El Otro Cine
MÁS ALLÁ DE LA MIGRACIÓN: RABIA VS. AMOR
por Alejo Casares
José María es un hombre trabajador que dejó Latinoamérica y viajó a España en espera de conseguir un mejor trabajo, un mejor salario y un mejor trato del que recibía en su tierra. Rosa, migrante también, es una chica bastante menor que él, sirvienta en un caserón a dos cuadras del edificio donde trabaja José María. Son novios y están perdidamente enamorados el uno del otro. Pero él es una bomba de tiempo que estalla cada que alguien mira demasiado o dice algo indebido de su novia. En uno de sus arrebatos de ira, el capataz de la obra donde él trabaja, muere, y José María se ve obligado a huir. No encuentra mejor escondite que los laberínticos pasillos de la inmensa casa donde trabaja Rosa, aunque no le dice nada a ella.

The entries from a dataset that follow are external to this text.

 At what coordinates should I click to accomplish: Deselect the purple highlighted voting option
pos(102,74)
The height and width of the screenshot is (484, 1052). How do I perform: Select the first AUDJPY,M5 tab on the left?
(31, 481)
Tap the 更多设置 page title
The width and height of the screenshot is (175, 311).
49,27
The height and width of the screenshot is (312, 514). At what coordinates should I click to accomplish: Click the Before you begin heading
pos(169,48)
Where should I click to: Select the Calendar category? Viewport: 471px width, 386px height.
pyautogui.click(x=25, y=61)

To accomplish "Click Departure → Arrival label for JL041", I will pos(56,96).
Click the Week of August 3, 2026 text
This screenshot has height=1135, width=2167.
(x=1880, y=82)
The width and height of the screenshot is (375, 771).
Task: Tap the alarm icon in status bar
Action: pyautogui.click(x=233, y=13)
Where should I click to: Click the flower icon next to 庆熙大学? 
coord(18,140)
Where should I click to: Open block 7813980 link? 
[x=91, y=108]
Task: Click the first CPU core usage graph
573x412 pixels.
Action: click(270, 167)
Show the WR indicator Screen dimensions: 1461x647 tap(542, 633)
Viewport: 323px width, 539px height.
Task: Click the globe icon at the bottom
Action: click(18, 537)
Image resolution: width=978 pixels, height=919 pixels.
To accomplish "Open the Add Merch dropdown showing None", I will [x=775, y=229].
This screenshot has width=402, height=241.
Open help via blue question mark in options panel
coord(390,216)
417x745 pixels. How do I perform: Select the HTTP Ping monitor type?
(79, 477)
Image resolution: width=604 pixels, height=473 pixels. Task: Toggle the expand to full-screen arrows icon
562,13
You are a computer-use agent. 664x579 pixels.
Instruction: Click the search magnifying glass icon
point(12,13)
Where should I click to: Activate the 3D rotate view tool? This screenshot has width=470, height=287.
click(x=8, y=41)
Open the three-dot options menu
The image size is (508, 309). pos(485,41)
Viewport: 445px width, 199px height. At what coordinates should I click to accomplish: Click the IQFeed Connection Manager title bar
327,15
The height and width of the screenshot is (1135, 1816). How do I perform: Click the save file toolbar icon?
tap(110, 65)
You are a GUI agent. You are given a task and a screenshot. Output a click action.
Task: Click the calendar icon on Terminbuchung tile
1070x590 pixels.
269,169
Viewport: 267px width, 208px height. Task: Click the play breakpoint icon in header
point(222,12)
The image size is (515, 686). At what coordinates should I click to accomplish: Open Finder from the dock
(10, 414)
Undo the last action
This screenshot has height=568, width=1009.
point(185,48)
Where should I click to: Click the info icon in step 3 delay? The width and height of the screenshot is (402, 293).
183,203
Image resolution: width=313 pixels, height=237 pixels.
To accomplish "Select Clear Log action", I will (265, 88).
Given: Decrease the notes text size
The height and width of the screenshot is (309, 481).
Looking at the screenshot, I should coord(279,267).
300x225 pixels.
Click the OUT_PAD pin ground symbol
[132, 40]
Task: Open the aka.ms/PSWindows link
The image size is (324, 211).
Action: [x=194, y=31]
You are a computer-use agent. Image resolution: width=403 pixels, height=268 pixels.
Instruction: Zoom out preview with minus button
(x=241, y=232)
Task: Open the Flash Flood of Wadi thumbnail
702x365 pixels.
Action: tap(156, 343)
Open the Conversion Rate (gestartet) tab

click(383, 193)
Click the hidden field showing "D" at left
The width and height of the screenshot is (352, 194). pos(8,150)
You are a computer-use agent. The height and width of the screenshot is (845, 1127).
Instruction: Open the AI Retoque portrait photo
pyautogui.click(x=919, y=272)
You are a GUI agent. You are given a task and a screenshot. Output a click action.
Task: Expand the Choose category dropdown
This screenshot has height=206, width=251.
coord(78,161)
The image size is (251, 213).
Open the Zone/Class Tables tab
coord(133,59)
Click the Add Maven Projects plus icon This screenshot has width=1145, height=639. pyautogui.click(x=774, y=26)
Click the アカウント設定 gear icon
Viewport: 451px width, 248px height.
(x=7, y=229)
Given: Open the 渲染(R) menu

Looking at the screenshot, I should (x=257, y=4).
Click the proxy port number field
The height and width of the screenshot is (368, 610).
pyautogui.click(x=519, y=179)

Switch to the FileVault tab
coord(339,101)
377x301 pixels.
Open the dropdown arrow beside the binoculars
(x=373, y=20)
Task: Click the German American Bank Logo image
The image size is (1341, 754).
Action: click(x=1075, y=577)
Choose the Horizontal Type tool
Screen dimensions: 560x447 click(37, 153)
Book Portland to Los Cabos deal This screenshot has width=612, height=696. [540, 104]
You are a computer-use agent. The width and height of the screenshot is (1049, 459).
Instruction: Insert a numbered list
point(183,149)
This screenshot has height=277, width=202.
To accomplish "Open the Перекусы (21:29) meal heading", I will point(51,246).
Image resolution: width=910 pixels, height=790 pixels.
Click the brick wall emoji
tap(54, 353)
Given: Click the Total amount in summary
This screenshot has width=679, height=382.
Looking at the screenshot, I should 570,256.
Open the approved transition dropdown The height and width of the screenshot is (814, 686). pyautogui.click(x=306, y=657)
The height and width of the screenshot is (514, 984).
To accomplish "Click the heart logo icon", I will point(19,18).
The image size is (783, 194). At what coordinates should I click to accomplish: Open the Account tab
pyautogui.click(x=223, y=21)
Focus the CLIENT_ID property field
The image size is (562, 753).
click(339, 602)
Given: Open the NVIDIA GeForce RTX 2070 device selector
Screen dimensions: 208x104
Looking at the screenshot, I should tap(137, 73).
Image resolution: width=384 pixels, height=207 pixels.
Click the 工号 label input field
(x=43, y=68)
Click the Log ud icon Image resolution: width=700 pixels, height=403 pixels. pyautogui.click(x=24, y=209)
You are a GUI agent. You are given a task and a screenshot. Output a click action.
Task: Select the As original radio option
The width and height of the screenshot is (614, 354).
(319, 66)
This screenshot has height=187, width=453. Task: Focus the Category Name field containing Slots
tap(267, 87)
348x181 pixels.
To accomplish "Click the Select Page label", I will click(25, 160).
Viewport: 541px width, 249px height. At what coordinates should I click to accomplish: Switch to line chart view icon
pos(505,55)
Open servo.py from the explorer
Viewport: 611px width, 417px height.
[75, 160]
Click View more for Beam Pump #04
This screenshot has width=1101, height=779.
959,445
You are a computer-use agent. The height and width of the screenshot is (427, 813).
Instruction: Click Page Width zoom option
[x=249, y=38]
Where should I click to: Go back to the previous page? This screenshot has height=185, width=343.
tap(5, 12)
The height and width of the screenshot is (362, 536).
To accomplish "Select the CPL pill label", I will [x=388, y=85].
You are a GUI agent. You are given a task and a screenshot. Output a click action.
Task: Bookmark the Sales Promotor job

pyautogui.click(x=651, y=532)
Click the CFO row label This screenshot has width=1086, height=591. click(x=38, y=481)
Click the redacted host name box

La historia, escrita y dirigida por Sebastián Cordero, adaptación de la novela homónima de Sergio Bizzio, es redonda y mantiene al espectador con los ojos bien abiertos de principio a fin. Manejada a manera de thriller, explota al máximo el talento actoral de Gustavo Sánchez Parra y aprovecha un escenario ideal para incrementar el misterio: la gigantesca casa que, por grande, tiene pisos enteros abandonados, sucios, oscuros, perfecto escondite para un hombre asustado.
Rabia no es una historia de migrantes. Aunque resulta fácil tomar el camino de la denuncia sensiblera, Cordero presenta un panorama de la realidad del migrante sin mostrarnos esa cara más descarnada. El argumento se centra en los personajes, en la tragedia de estar separados a tan poca distancia y en el amor que intenta no morir a pesar de todo. Esto no quiere decir que la cinta le dé la espalda a las injusticias o a los abusos que muchos tienen que sufrir en suelo extranjero, le da su espacio en determinados momentos para ponernos en contexto, pero vuelve inmediatamente a la triste mirada de Rosa, a la desesperación de José María y le da paso a la angustia de los espectadores.